Update the data from the line with "Click the Live / Test section label" up to and including the line with "Action: [119, 1166]" by changing "shuttle" to "train". Leave everything else in those lines as it is.

— BEGIN —

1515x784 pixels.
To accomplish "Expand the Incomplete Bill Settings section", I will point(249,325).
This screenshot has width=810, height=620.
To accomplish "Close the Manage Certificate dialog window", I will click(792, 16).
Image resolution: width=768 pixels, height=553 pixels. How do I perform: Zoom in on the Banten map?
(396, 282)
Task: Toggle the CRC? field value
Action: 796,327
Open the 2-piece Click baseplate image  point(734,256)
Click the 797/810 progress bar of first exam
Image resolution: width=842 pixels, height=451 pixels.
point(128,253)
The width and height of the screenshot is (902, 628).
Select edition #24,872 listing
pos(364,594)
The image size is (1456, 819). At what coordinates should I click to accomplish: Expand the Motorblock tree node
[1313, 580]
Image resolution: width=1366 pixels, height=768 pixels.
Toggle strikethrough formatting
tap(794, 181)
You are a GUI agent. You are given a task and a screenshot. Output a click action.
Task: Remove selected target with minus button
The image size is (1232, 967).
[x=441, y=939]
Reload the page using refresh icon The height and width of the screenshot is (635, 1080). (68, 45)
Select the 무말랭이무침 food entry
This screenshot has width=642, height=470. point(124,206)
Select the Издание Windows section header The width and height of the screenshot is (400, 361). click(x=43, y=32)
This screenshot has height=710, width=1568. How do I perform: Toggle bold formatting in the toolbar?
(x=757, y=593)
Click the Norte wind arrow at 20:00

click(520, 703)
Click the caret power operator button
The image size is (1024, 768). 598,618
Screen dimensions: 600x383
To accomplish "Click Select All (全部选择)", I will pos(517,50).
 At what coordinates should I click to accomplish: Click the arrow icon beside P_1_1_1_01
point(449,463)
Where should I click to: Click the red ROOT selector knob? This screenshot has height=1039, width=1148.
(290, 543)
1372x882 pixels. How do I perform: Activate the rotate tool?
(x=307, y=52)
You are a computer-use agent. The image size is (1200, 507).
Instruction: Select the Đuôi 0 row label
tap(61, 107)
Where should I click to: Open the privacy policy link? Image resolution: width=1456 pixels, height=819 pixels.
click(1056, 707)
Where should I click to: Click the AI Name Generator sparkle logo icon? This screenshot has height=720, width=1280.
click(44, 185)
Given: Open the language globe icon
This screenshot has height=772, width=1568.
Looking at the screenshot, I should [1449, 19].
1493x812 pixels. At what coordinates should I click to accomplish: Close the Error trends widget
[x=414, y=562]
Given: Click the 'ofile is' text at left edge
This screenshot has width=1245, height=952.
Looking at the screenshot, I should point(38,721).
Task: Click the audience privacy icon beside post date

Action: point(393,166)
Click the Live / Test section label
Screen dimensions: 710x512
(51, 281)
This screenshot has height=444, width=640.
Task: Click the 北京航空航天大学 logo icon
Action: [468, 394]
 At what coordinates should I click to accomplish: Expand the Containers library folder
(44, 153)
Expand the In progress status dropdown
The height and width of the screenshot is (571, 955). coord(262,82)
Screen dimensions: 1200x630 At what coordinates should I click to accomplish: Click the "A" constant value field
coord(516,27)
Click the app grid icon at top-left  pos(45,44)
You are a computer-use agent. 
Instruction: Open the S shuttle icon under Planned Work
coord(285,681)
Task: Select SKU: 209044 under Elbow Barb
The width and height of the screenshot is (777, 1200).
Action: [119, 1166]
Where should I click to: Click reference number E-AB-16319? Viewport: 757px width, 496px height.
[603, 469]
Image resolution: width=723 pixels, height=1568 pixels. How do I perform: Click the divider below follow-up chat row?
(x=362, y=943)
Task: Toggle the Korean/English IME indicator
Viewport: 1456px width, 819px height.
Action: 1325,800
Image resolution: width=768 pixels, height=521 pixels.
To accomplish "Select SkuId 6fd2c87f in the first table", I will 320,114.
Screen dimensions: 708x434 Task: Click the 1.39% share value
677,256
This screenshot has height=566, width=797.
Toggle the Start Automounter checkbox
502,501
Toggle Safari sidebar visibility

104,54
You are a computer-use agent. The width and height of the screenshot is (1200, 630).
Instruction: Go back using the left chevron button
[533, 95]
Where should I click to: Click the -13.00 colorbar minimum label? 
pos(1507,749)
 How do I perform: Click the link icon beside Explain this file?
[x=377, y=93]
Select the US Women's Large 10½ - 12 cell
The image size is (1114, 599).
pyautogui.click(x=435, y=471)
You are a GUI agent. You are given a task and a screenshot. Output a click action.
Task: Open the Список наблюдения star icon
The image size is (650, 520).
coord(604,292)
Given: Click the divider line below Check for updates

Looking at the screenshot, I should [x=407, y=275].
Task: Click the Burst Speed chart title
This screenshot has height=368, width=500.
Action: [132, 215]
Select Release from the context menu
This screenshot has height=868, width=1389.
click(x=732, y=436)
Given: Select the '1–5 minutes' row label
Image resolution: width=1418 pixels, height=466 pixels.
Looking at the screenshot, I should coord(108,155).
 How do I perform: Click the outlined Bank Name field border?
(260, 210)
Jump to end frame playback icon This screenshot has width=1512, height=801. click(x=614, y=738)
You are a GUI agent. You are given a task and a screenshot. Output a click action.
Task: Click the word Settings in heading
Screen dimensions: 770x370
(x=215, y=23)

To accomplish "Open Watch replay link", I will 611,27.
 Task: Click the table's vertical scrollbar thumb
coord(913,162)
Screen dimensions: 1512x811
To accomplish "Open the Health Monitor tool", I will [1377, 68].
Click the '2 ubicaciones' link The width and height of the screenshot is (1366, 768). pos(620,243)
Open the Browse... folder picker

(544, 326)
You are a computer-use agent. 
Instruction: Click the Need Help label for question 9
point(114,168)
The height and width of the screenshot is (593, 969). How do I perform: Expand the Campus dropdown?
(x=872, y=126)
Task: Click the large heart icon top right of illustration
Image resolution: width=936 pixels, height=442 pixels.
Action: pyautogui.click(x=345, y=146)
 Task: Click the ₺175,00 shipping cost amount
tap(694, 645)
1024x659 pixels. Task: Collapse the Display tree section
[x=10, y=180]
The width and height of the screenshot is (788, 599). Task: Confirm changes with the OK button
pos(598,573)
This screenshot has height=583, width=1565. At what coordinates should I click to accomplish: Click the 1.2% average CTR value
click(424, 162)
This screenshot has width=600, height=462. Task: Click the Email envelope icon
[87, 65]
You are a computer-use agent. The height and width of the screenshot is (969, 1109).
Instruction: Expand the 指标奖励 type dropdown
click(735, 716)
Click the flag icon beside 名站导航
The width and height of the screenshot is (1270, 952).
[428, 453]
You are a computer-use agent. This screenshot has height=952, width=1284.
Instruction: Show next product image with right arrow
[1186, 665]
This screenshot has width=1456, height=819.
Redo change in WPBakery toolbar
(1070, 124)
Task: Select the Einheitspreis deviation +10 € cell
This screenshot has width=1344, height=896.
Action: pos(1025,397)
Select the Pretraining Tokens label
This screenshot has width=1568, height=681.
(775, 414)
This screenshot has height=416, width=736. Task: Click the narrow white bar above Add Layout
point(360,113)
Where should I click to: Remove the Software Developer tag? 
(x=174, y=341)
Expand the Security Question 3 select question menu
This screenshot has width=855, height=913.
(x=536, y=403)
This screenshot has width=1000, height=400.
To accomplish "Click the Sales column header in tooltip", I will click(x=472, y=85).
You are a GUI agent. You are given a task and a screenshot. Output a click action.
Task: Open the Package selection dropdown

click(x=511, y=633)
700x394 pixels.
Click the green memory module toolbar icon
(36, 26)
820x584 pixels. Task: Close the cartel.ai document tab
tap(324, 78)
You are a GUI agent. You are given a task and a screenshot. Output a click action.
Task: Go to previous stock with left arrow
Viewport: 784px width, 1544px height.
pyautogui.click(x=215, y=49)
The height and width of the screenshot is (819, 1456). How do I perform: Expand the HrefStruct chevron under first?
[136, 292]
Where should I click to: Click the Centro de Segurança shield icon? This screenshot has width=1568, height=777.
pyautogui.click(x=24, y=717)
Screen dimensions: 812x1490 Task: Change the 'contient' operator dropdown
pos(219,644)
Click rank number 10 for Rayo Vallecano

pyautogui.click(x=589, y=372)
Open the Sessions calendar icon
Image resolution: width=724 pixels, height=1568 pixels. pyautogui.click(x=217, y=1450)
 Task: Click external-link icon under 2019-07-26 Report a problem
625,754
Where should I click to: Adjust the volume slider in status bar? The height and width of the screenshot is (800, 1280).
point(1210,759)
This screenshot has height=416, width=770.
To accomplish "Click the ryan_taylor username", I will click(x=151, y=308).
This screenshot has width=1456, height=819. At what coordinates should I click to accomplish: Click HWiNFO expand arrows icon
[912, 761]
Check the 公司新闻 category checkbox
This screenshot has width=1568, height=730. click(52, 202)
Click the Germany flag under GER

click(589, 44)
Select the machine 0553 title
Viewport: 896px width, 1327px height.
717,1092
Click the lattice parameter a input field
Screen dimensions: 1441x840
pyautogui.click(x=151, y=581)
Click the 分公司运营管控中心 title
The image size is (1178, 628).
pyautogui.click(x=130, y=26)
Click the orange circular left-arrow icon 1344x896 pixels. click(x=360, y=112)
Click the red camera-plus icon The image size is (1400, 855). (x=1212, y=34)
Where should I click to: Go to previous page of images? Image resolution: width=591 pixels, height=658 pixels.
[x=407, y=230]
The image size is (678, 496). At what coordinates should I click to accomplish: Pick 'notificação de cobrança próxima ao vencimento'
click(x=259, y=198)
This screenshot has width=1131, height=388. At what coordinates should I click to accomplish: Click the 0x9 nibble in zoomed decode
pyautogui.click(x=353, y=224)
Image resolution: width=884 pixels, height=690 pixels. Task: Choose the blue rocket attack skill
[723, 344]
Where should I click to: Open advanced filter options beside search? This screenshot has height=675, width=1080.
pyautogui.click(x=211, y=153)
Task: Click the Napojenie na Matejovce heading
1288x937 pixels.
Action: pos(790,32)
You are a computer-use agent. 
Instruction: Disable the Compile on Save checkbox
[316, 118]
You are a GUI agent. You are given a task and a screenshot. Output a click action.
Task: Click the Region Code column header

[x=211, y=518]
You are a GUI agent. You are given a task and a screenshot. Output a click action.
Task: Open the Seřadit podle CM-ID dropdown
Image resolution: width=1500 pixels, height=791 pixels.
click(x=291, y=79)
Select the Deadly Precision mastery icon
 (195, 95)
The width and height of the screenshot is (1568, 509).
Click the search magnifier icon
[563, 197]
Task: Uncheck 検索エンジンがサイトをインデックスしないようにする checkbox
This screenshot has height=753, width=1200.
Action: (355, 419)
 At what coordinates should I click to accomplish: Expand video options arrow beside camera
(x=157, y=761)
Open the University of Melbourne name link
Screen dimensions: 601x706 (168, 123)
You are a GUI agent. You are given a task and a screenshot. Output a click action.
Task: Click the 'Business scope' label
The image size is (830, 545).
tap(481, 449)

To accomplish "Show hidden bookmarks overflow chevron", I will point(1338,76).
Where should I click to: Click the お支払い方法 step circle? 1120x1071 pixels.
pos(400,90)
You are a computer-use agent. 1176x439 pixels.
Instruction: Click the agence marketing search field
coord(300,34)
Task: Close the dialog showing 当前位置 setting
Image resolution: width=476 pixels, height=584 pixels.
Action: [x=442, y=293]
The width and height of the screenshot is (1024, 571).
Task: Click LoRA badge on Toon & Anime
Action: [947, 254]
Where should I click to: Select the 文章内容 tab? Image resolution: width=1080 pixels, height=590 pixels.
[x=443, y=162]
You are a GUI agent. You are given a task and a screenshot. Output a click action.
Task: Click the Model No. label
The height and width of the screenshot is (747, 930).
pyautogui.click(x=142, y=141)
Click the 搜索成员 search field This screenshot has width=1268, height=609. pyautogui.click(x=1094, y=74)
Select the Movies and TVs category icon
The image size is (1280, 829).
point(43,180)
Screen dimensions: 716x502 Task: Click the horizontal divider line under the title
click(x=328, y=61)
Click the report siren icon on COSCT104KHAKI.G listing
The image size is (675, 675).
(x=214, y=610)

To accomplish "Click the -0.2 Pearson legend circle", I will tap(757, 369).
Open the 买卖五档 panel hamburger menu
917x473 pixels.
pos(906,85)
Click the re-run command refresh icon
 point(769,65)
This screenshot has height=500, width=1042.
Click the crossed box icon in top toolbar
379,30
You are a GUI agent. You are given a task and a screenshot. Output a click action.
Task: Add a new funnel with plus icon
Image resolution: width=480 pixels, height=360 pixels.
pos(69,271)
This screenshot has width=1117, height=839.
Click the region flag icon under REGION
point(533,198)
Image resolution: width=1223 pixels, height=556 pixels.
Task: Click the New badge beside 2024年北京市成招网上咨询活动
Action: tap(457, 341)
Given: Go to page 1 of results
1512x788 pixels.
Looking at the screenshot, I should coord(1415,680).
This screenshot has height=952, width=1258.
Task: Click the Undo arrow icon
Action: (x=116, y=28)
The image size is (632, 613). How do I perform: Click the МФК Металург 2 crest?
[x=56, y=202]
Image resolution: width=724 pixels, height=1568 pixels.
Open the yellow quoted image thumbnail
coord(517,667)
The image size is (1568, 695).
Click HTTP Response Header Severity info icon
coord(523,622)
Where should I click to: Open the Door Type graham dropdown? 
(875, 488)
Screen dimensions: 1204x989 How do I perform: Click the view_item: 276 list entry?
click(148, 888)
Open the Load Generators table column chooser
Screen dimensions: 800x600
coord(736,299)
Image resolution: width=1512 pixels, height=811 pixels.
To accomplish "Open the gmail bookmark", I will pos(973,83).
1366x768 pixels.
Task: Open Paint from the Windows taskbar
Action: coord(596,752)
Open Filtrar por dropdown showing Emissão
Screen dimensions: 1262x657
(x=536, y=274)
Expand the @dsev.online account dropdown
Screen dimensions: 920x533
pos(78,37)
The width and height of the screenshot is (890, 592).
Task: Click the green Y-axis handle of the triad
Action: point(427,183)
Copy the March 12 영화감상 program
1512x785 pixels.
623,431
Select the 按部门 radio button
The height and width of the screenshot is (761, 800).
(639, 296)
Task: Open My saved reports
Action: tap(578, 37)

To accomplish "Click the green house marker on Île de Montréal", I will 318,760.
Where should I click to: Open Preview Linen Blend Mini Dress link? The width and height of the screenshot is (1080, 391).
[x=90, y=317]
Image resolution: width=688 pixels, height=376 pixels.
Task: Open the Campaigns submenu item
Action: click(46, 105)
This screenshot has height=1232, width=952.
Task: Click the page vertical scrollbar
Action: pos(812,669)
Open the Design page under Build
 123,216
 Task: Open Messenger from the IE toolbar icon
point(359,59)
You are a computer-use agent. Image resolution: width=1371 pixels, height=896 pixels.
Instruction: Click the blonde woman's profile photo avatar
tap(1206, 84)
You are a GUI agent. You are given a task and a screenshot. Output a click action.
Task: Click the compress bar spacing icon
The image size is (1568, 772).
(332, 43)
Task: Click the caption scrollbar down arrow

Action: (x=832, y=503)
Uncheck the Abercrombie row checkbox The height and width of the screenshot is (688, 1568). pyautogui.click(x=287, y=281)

— END —

Response to the task:
Click the Live / Test section label
Screen dimensions: 710x512
(51, 281)
This screenshot has height=444, width=640.
Task: Click the 北京航空航天大学 logo icon
Action: [468, 394]
 At what coordinates should I click to accomplish: Expand the Containers library folder
(44, 153)
Expand the In progress status dropdown
The height and width of the screenshot is (571, 955). coord(262,82)
Screen dimensions: 1200x630 At what coordinates should I click to accomplish: Click the "A" constant value field
coord(516,27)
Click the app grid icon at top-left  pos(45,44)
You are a computer-use agent. 
Instruction: Open the S train icon under Planned Work
coord(285,681)
Task: Select SKU: 209044 under Elbow Barb
The width and height of the screenshot is (777, 1200).
Action: [119, 1166]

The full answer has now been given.